## [Problem details]
Look for "yellow" in the records and copy every line that has it.

## [Records for the exercise]
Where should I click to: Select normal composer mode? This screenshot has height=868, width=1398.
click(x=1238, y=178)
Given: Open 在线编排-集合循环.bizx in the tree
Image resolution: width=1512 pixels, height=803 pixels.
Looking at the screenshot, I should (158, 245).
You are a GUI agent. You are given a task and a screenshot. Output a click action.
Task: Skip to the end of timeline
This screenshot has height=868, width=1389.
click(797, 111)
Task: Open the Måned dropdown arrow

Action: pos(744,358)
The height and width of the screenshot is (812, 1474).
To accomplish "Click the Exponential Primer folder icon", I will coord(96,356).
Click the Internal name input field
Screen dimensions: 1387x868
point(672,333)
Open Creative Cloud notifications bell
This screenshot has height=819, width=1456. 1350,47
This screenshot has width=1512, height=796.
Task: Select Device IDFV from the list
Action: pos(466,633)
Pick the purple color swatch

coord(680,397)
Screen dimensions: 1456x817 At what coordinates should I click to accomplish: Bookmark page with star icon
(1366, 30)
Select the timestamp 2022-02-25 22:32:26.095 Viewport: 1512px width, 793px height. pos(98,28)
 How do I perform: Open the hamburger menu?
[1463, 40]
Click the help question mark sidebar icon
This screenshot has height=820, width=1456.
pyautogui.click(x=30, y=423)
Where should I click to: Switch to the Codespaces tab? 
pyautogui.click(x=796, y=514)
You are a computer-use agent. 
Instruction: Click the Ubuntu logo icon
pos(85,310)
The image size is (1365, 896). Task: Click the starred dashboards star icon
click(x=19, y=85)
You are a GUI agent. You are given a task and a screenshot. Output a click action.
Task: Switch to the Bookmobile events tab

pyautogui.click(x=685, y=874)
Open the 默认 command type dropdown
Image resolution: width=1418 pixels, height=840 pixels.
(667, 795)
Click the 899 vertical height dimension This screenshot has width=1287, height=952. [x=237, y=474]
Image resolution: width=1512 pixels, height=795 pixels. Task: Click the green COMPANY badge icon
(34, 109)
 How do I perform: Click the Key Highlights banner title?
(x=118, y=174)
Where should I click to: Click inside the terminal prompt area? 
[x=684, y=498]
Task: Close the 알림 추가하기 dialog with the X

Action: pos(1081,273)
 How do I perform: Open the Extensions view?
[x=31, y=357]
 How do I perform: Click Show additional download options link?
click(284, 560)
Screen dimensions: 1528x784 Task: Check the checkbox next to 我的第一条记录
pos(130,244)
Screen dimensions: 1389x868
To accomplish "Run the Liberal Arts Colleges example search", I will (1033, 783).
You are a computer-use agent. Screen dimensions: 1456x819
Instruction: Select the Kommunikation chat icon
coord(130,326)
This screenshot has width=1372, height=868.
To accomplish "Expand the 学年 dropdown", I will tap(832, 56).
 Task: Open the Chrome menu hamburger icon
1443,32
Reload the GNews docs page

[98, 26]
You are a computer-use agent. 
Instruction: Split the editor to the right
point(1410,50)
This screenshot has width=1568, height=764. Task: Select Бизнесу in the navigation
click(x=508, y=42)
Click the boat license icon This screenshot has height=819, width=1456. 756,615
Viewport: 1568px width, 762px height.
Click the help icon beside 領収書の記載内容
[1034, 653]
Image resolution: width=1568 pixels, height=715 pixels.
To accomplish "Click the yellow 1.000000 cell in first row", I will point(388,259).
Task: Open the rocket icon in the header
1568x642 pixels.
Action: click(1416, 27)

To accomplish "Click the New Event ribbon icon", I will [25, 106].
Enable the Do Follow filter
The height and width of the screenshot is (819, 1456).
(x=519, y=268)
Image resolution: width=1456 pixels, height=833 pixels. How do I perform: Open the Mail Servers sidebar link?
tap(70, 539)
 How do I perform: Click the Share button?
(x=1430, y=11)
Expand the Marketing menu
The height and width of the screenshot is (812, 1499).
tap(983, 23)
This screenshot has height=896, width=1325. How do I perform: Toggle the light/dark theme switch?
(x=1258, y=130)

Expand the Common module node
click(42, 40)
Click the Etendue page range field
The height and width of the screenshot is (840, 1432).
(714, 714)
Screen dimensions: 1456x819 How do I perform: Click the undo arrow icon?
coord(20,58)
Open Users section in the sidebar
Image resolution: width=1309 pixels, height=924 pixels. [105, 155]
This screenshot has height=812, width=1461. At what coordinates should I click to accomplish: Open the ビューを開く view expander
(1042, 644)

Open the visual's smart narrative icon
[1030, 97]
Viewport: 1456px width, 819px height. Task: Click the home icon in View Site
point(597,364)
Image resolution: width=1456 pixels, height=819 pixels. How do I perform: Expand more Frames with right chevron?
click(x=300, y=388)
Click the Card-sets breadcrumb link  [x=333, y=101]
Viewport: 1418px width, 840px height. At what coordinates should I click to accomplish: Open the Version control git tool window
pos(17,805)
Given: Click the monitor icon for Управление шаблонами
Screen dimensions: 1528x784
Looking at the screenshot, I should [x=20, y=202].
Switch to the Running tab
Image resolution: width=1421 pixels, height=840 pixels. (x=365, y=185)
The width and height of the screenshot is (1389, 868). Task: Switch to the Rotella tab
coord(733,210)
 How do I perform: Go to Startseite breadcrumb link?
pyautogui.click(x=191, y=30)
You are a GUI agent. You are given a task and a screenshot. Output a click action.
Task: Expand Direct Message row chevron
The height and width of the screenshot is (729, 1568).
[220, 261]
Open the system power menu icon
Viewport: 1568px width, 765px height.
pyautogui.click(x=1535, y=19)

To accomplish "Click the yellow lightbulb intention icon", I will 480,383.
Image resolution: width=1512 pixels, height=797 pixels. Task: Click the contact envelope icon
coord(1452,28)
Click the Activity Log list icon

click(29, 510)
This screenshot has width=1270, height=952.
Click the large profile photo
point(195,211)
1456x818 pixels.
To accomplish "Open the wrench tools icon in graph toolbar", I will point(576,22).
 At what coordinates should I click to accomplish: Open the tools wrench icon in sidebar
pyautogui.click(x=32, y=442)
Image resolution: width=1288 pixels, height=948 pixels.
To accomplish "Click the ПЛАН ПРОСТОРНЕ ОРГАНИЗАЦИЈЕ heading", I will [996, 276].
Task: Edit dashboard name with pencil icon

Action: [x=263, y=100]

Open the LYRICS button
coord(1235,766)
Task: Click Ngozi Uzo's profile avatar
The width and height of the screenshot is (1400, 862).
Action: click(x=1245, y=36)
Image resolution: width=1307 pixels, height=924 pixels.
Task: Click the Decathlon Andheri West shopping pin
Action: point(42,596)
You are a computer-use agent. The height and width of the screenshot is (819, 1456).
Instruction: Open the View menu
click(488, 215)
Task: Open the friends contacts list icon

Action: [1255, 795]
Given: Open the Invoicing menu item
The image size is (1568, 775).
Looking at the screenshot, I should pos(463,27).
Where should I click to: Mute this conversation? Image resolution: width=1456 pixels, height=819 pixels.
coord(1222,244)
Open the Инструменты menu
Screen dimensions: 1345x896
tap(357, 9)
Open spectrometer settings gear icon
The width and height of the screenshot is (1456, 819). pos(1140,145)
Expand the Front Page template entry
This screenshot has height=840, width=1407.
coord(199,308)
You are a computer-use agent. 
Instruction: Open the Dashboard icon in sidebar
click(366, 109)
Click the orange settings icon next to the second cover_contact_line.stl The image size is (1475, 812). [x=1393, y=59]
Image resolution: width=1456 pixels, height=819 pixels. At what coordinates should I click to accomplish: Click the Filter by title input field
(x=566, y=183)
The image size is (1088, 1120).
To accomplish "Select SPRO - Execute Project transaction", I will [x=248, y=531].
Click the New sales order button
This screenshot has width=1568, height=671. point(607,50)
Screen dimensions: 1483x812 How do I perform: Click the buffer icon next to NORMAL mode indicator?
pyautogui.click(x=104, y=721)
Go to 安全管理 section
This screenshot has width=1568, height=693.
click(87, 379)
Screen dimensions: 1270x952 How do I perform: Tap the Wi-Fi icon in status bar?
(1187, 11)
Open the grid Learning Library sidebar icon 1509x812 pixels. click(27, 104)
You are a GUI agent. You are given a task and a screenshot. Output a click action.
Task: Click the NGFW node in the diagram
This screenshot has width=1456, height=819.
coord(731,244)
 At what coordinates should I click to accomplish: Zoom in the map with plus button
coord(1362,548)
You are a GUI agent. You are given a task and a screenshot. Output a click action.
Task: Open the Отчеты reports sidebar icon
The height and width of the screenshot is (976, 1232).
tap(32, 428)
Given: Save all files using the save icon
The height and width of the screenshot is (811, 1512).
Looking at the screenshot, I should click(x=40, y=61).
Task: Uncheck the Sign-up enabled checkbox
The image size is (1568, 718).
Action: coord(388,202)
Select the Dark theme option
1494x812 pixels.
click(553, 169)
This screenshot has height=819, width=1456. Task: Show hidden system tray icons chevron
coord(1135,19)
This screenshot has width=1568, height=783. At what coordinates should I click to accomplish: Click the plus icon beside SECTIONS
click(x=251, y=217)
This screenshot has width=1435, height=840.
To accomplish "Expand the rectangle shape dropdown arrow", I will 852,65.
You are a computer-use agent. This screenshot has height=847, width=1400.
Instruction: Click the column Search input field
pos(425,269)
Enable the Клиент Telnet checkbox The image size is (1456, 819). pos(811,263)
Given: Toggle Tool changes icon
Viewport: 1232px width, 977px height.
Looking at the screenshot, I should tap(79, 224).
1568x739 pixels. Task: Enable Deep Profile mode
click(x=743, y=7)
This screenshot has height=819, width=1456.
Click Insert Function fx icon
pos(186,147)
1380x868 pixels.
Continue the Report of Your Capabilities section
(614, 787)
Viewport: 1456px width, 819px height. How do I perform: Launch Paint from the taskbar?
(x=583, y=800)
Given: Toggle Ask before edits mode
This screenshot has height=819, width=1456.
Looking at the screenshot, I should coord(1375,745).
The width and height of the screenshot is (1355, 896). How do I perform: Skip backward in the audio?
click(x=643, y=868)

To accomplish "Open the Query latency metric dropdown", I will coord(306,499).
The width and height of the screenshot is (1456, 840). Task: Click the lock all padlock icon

## [Solution for this task]
To accomplish "Click the yellow 1.000000 cell in first row", I will point(388,259).
To accomplish "Click the yellow lightbulb intention icon", I will 480,383.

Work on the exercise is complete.